Patients with uncontrolled hypertension, congestive heart failure (NYHA II-III), established ischaemic heart disease, peripheral arterial disease, and/or cerebrovascular disease should only be treated with ibuprofen after careful consideration and high doses (2400 mg/day) should be avoided.
Careful consideration should be exercised before initiating long-term treatment for patients with risk factors for cardiovascular events (e.g. hypertension, hyperlipidaemia, diabetes mellitus, smoking) particularly if high doses of ibuprofen (2400 mg/day) are required.
• Gastrointestinal bleeding, ulceration and perforation:
Gastrointestinal (GI) bleeding, ulceration and perforation, which can be fatal, has been reported with all NSAIDs at any time during treatment, with or without warning symptoms or a previous history of serious GI events.
The risk of GI bleeding, ulceration or perforation is higher with increasing NSAID doses, in patients with a history of ulcer, particularly if complicated with haemorrhage or perforation (see Section 4.3) and in the elderly. These patients should commence treatment on the lowest dose available. Combination therapy with protective agents (e.g. misoprostol or proton pump inhibitors) should be considered for these patients, and also for patients requiring concomitant low dose acetylsalicylic acid, or other drugs likely to increase gastrointestinal risk (see below and 4.5).
Patients with a history of GI toxicity, particularly the elderly, should report any unusual abdominal symptoms (especially GI bleeding) particularly in the initial stages of treatment.
Caution should be advised in patients receiving concomitant medications which could increase the risk of ulceration or bleeding, such as oral corticosteroids, anticoagulants such as warfarin selective serotonin-reuptake inhibitors or antiplatelet agents such as acetylsalicylic acid (see Section 4.5).
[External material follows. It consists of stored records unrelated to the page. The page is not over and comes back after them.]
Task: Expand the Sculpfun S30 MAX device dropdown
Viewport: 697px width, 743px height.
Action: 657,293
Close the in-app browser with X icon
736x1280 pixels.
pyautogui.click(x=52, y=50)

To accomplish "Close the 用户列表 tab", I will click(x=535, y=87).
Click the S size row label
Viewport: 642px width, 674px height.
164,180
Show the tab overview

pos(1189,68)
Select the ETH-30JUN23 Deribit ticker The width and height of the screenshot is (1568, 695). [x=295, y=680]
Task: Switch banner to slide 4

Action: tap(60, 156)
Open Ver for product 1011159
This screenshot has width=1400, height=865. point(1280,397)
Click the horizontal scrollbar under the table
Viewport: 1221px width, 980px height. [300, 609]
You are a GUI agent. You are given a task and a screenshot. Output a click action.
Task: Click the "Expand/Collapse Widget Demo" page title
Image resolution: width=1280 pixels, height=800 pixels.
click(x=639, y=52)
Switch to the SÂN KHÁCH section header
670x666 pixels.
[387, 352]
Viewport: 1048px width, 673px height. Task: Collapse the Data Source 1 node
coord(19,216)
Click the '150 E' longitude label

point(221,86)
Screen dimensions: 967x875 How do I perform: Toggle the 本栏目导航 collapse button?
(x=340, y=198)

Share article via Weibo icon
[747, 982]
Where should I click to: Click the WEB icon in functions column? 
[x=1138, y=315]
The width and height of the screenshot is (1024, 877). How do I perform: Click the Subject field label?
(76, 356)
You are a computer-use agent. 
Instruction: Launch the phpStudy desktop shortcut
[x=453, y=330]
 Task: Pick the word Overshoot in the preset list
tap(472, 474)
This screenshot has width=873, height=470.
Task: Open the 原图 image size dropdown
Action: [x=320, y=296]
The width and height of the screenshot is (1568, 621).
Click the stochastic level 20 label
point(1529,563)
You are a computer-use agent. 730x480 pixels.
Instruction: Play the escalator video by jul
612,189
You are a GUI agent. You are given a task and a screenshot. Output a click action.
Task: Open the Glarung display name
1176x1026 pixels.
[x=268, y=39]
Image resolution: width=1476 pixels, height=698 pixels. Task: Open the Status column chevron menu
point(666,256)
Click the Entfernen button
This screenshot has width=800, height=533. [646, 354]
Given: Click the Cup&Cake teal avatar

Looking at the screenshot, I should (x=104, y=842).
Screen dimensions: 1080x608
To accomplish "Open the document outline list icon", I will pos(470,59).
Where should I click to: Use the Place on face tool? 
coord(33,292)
When GI bleeding or ulceration occurs in patients receiving ibuprofen containing products, the treatment should be withdrawn.
NSAIDs should be given with care to patients with a history of GI disease (ulcerative colitis, Crohn's disease) as these conditions may be exacerbated (see Section 4.8).
• SLE and mixed connective tissue disease:
In patient with systemic lupus erythematosus (SLE) and mixed connective tissue disease disorders there may be an increased risk of aseptic meningitis (see Section 4.8).
o Severe cutaneous adverse reactions (SCARs) Severe cutaneous adverse reactions (SCARs), including exfoliative dermatitis, erythema multiforme, Stevens-Johnson syndrome (SJS), Toxic Epidermal Necrolysis (TEN), Drug Reaction with Eosinophilia and Systemic Symptoms (DRESS syndrome), and acute generalized exanthematous pustulosis (AGEP), which can be life-threatening or fatal, have been reported in association with the use of ibuprofen (see section 4.8). Most reactions occurred within the first month.
If signs and symptoms suggestive of these reactions appear ibuprofen should be withdrawn immediately and an alternative treatment considered (as appropriate).
• Impaired female fertility:
The use of the product may impair female fertility and is not recommended in women attempting to conceive. In women who have difficulties conceiving or who are undergoing investigation of infertility, withdrawal of the product should be considered.
Masking of symptoms of underlying infections
This medicinal product can mask symptoms of infection, which may lead to delayed initiation of appropriate treatment and thereby worsening the outcome of the infection. This has been observed in bacterial community acquired pneumonia and bacterial complications to varicella. When this medicine is administered for fever or pain relief in relation to infection, monitoring of infection is advised. In non- hospital settings, the patient should consult a doctor if symptoms persist or worsen.